WHAT NEEDS TO BE DONE — Rewrite the entries below, replacing every occurrence of "GUI agent" with "screen assistant" and leaving everything else unchanged.
━━━━━ DATASET
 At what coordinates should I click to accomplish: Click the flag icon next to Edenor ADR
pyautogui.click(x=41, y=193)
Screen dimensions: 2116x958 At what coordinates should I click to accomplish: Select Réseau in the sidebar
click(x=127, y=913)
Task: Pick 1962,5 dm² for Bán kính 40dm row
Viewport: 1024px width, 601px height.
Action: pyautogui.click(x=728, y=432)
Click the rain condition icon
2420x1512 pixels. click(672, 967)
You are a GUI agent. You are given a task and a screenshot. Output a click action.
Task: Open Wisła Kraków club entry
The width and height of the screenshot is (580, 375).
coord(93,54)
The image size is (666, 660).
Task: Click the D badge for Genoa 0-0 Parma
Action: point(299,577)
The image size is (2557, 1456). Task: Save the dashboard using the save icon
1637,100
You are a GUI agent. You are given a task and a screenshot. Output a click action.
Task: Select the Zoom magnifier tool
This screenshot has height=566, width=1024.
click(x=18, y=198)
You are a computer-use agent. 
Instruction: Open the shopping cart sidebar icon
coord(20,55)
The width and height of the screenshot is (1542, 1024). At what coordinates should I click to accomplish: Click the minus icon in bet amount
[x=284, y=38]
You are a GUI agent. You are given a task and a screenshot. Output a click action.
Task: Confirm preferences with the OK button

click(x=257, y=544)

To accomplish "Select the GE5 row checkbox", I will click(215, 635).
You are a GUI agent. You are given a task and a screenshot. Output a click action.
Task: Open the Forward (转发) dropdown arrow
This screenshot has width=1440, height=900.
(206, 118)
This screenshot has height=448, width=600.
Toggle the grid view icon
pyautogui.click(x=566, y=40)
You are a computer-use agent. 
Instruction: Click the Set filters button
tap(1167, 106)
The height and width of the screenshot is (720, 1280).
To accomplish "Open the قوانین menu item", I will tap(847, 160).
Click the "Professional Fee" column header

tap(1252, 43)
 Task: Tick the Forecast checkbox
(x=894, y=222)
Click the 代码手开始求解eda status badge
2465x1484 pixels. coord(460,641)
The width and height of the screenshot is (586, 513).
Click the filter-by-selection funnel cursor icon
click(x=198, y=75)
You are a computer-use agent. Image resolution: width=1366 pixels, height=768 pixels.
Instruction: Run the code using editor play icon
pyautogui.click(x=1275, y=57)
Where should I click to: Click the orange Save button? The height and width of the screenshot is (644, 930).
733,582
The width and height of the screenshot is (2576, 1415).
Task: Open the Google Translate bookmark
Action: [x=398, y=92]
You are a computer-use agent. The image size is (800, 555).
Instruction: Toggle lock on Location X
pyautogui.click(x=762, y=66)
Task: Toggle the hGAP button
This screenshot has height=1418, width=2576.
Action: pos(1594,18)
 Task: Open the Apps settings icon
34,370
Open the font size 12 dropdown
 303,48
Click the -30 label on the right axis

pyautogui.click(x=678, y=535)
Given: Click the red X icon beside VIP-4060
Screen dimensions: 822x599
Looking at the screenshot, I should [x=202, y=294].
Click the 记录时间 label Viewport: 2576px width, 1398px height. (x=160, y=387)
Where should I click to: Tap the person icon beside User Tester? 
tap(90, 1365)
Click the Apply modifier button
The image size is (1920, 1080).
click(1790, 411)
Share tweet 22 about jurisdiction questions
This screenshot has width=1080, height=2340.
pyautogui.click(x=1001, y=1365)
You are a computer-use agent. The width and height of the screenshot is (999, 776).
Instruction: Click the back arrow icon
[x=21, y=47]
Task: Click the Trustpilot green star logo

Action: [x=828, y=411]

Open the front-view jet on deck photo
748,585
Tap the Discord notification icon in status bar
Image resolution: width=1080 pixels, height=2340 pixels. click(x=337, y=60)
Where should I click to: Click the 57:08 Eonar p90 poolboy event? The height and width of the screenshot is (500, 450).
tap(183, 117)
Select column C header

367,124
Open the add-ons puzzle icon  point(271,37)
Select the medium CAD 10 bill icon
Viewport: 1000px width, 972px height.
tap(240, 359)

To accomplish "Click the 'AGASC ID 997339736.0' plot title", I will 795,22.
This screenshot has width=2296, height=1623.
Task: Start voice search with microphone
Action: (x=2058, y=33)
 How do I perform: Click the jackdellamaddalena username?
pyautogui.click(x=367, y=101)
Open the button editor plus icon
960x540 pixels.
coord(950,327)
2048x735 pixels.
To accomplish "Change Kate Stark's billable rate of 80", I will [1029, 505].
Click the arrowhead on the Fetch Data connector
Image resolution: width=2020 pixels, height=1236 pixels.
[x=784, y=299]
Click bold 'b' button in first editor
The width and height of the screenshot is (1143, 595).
━━━━━━━━━━
ANSWER TO THIS EXERCISE —
 At what coordinates should I click to accomplish: Click the flag icon next to Edenor ADR
pyautogui.click(x=41, y=193)
Screen dimensions: 2116x958 At what coordinates should I click to accomplish: Select Réseau in the sidebar
click(x=127, y=913)
Task: Pick 1962,5 dm² for Bán kính 40dm row
Viewport: 1024px width, 601px height.
Action: pyautogui.click(x=728, y=432)
Click the rain condition icon
2420x1512 pixels. click(672, 967)
You are a screen assistant. You are given a task and a screenshot. Output a click action.
Task: Open Wisła Kraków club entry
The width and height of the screenshot is (580, 375).
coord(93,54)
The image size is (666, 660).
Task: Click the D badge for Genoa 0-0 Parma
Action: point(299,577)
The image size is (2557, 1456). Task: Save the dashboard using the save icon
1637,100
You are a screen assistant. You are given a task and a screenshot. Output a click action.
Task: Select the Zoom magnifier tool
This screenshot has height=566, width=1024.
click(x=18, y=198)
You are a computer-use agent. 
Instruction: Open the shopping cart sidebar icon
coord(20,55)
The width and height of the screenshot is (1542, 1024). At what coordinates should I click to accomplish: Click the minus icon in bet amount
[x=284, y=38]
You are a screen assistant. You are given a task and a screenshot. Output a click action.
Task: Confirm preferences with the OK button

click(x=257, y=544)

To accomplish "Select the GE5 row checkbox", I will click(215, 635).
You are a screen assistant. You are given a task and a screenshot. Output a click action.
Task: Open the Forward (转发) dropdown arrow
This screenshot has width=1440, height=900.
(206, 118)
This screenshot has height=448, width=600.
Toggle the grid view icon
pyautogui.click(x=566, y=40)
You are a computer-use agent. 
Instruction: Click the Set filters button
tap(1167, 106)
The height and width of the screenshot is (720, 1280).
To accomplish "Open the قوانین menu item", I will tap(847, 160).
Click the "Professional Fee" column header

tap(1252, 43)
 Task: Tick the Forecast checkbox
(x=894, y=222)
Click the 代码手开始求解eda status badge
2465x1484 pixels. coord(460,641)
The width and height of the screenshot is (586, 513).
Click the filter-by-selection funnel cursor icon
click(x=198, y=75)
You are a computer-use agent. Image resolution: width=1366 pixels, height=768 pixels.
Instruction: Run the code using editor play icon
pyautogui.click(x=1275, y=57)
Where should I click to: Click the orange Save button? The height and width of the screenshot is (644, 930).
733,582
The width and height of the screenshot is (2576, 1415).
Task: Open the Google Translate bookmark
Action: [x=398, y=92]
You are a computer-use agent. The image size is (800, 555).
Instruction: Toggle lock on Location X
pyautogui.click(x=762, y=66)
Task: Toggle the hGAP button
This screenshot has height=1418, width=2576.
Action: pos(1594,18)
 Task: Open the Apps settings icon
34,370
Open the font size 12 dropdown
 303,48
Click the -30 label on the right axis

pyautogui.click(x=678, y=535)
Given: Click the red X icon beside VIP-4060
Screen dimensions: 822x599
Looking at the screenshot, I should [x=202, y=294].
Click the 记录时间 label Viewport: 2576px width, 1398px height. (x=160, y=387)
Where should I click to: Tap the person icon beside User Tester? 
tap(90, 1365)
Click the Apply modifier button
The image size is (1920, 1080).
click(1790, 411)
Share tweet 22 about jurisdiction questions
This screenshot has width=1080, height=2340.
pyautogui.click(x=1001, y=1365)
You are a computer-use agent. The width and height of the screenshot is (999, 776).
Instruction: Click the back arrow icon
[x=21, y=47]
Task: Click the Trustpilot green star logo

Action: [x=828, y=411]

Open the front-view jet on deck photo
748,585
Tap the Discord notification icon in status bar
Image resolution: width=1080 pixels, height=2340 pixels. click(x=337, y=60)
Where should I click to: Click the 57:08 Eonar p90 poolboy event? The height and width of the screenshot is (500, 450).
tap(183, 117)
Select column C header

367,124
Open the add-ons puzzle icon  point(271,37)
Select the medium CAD 10 bill icon
Viewport: 1000px width, 972px height.
tap(240, 359)

To accomplish "Click the 'AGASC ID 997339736.0' plot title", I will 795,22.
This screenshot has width=2296, height=1623.
Task: Start voice search with microphone
Action: (x=2058, y=33)
 How do I perform: Click the jackdellamaddalena username?
pyautogui.click(x=367, y=101)
Open the button editor plus icon
960x540 pixels.
coord(950,327)
2048x735 pixels.
To accomplish "Change Kate Stark's billable rate of 80", I will [1029, 505].
Click the arrowhead on the Fetch Data connector
Image resolution: width=2020 pixels, height=1236 pixels.
[x=784, y=299]
Click bold 'b' button in first editor
The width and height of the screenshot is (1143, 595).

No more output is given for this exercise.